> **EXERCISE DETAILS**
Go through the material below and return each line with the string "will" in it.

PROVIDED RECORDS START

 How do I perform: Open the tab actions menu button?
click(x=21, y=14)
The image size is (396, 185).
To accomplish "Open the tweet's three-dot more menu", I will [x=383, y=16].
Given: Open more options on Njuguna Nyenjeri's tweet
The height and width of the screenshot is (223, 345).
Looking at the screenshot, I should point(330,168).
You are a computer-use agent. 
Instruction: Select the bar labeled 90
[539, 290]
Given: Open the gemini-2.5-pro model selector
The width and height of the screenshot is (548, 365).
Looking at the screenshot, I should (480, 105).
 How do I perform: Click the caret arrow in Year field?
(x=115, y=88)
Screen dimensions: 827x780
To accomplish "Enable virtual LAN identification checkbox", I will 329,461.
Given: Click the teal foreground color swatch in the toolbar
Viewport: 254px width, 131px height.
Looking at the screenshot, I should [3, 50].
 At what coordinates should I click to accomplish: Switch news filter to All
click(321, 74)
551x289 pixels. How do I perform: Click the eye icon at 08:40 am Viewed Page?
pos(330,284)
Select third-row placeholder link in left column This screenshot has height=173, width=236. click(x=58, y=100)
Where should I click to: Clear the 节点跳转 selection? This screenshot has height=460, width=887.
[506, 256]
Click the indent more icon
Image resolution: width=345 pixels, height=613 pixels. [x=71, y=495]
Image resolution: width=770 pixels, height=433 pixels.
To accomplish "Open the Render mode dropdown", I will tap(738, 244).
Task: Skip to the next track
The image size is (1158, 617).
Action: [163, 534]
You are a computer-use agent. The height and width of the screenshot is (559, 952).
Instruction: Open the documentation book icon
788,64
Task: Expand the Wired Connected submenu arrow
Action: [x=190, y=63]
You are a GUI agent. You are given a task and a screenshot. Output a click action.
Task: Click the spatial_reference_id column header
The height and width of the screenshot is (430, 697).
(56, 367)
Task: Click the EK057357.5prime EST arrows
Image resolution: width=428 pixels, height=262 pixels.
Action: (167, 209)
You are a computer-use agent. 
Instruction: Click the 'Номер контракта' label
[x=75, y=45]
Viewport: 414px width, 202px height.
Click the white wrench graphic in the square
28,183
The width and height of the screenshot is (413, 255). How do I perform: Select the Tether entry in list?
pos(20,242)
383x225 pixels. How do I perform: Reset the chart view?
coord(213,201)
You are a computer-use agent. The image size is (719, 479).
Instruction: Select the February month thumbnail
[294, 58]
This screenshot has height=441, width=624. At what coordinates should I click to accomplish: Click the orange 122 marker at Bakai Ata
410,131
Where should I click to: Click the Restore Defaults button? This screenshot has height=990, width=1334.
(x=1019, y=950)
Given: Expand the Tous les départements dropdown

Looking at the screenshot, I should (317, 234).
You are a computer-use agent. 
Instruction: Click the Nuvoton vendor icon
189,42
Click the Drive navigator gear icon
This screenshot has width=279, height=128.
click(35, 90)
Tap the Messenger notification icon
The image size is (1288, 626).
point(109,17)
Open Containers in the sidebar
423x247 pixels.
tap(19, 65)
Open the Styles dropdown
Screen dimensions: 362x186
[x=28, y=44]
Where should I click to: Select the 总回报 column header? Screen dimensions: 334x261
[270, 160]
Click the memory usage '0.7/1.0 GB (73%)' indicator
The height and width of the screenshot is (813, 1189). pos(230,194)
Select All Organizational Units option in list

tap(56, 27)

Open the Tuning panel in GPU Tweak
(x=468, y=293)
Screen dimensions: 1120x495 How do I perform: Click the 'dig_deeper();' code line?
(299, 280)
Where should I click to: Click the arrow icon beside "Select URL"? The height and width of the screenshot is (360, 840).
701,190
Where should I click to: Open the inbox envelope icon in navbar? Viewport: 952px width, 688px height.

PROVIDED RECORDS END

> **TASK RESPONSE**
To accomplish "Open the tweet's three-dot more menu", I will [x=383, y=16].
To accomplish "Enable virtual LAN identification checkbox", I will 329,461.
To accomplish "Open the Render mode dropdown", I will tap(738, 244).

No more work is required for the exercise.